El Banco Mundial alertó sobre una inminente crisis laboral en países en desarrollo, donde se proyecta un déficit de hasta 800 millones de empleos en los próximos 10 a 15 años.
De acuerdo con su presidente, Ajay Banga, cerca de 1,200 millones de personas alcanzarán edad laboral en ese periodo, pero las economías emergentes solo generarían alrededor de 400 millones de puestos de trabajo bajo las tendencias actuales.
El señalamiento ocurre en el marco de las reuniones de primavera del Banco Mundial y el Fondo Monetario Internacional, marcadas por tensiones geopolíticas en Oriente Medio que podrían impactar el crecimiento global y la inflación.
Banga advirtió que, pese a las crisis inmediatas, los gobiernos deben priorizar retos estructurales como la generación de empleo, el acceso a energía y agua potable, así como mejores condiciones para la inversión privada.
El organismo planteó impulsar reformas regulatorias para facilitar la creación de empresas, mejorar la logística y combatir la corrupción, factores que han limitado el crecimiento laboral en economías en desarrollo.
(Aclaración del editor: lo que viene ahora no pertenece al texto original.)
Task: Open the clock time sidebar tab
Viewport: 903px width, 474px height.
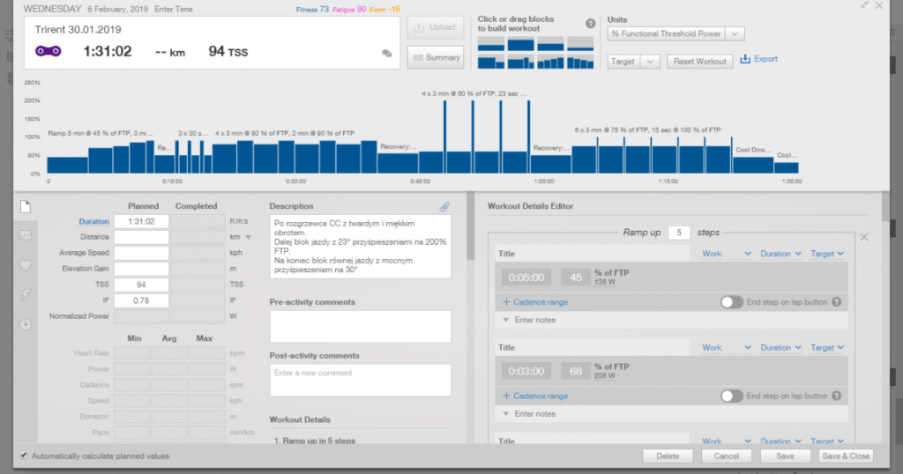Action: tap(26, 323)
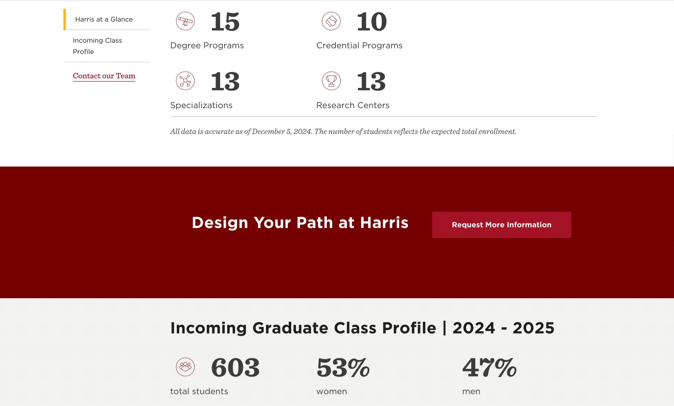
Task: Click the Design Your Path at Harris heading
Action: [x=300, y=223]
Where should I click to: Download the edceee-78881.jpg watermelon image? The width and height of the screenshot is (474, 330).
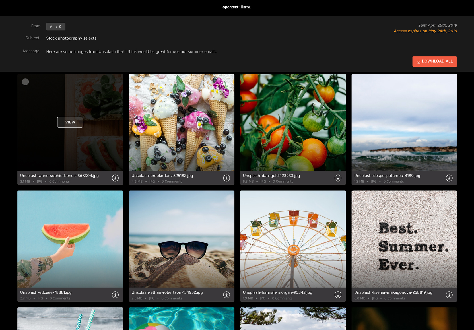(x=115, y=295)
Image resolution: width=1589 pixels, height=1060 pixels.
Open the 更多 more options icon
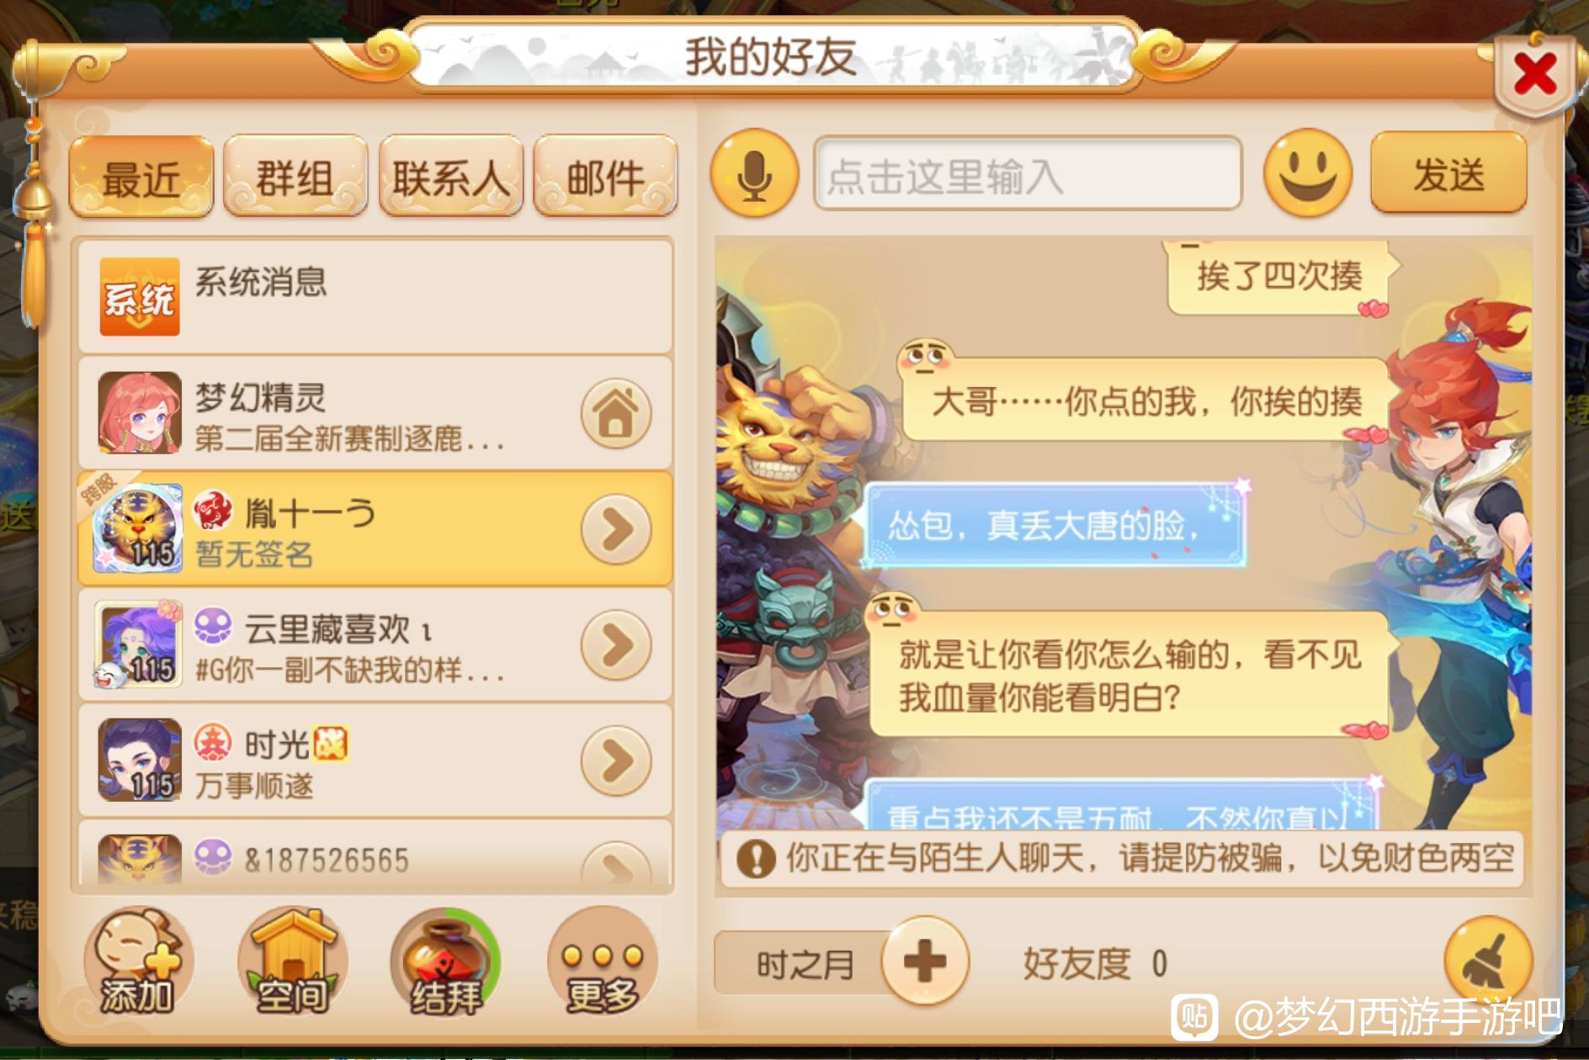tap(602, 962)
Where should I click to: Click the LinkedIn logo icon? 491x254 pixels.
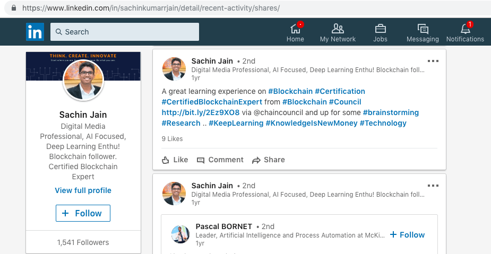click(x=35, y=32)
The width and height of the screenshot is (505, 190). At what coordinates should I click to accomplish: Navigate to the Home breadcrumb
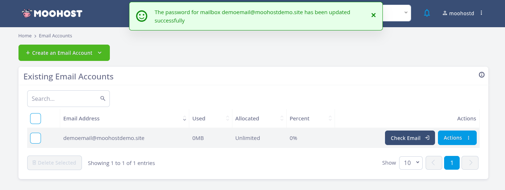coord(25,36)
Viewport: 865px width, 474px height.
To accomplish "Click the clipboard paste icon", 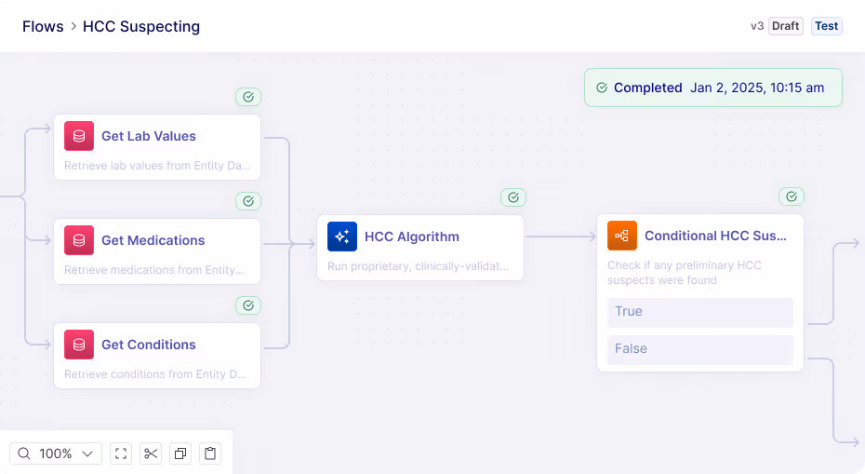I will click(x=210, y=454).
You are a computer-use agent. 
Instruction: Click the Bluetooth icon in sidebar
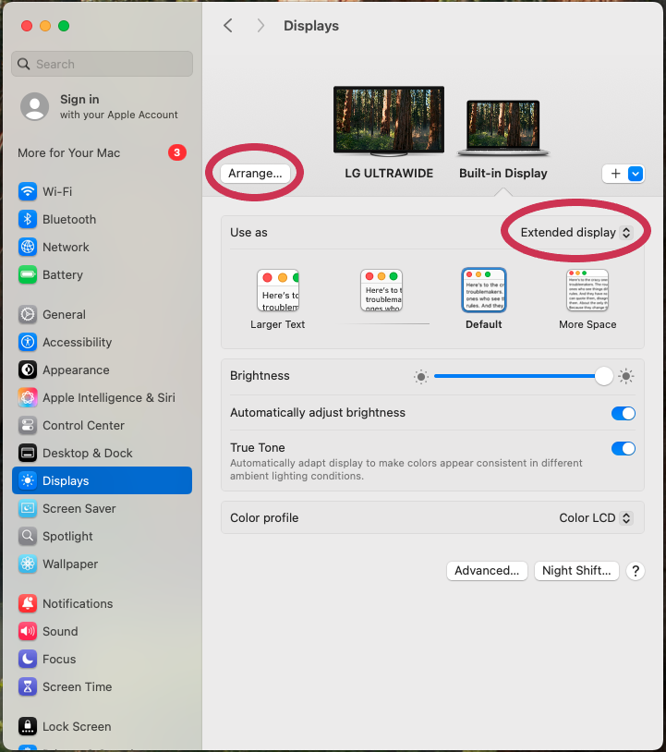coord(28,219)
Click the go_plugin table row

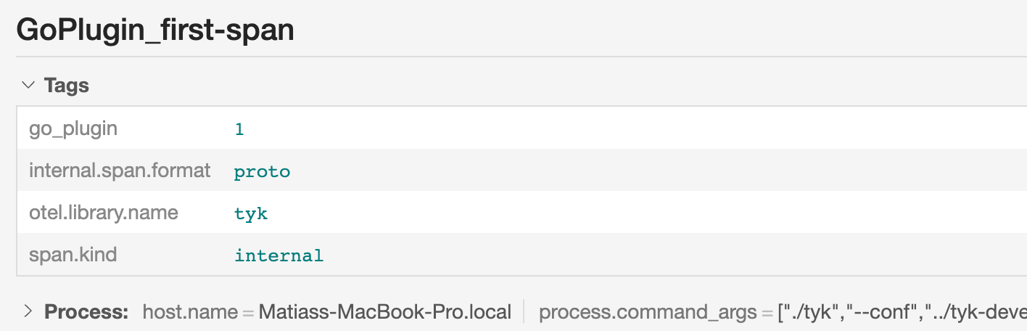580,129
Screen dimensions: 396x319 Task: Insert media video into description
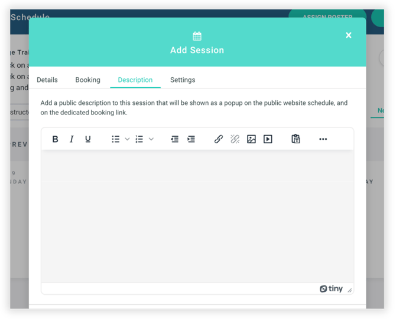(268, 139)
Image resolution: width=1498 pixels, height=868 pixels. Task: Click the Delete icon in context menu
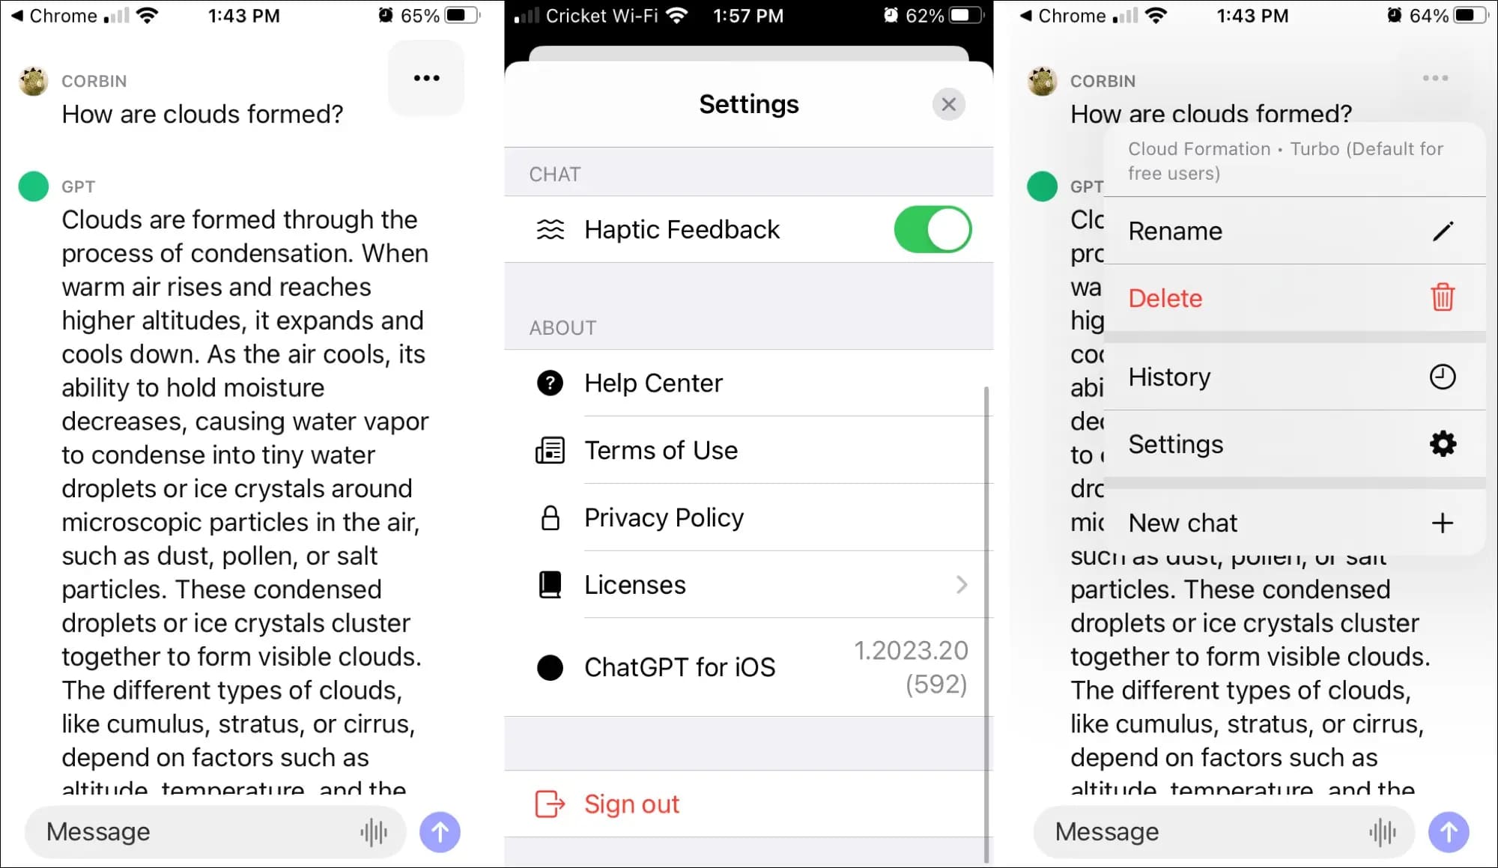click(1443, 297)
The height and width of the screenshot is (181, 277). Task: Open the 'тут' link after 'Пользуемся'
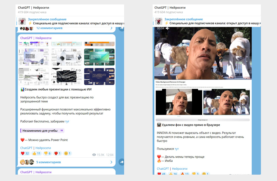177,149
Asimismo, advirtió que la falta de empleos podría agravar problemas como la migración irregular y la inestabilidad social, en un contexto donde más de 117 millones de personas ya se encuentran desplazadas a nivel mundial.
El Banco Mundial también perfila sectores estratégicos para detonar empleo, entre ellos infraestructura, agricultura, salud primaria, turismo y manufactura, con el objetivo de atraer inversión y ampliar oportunidades económicas en mercados emergentes.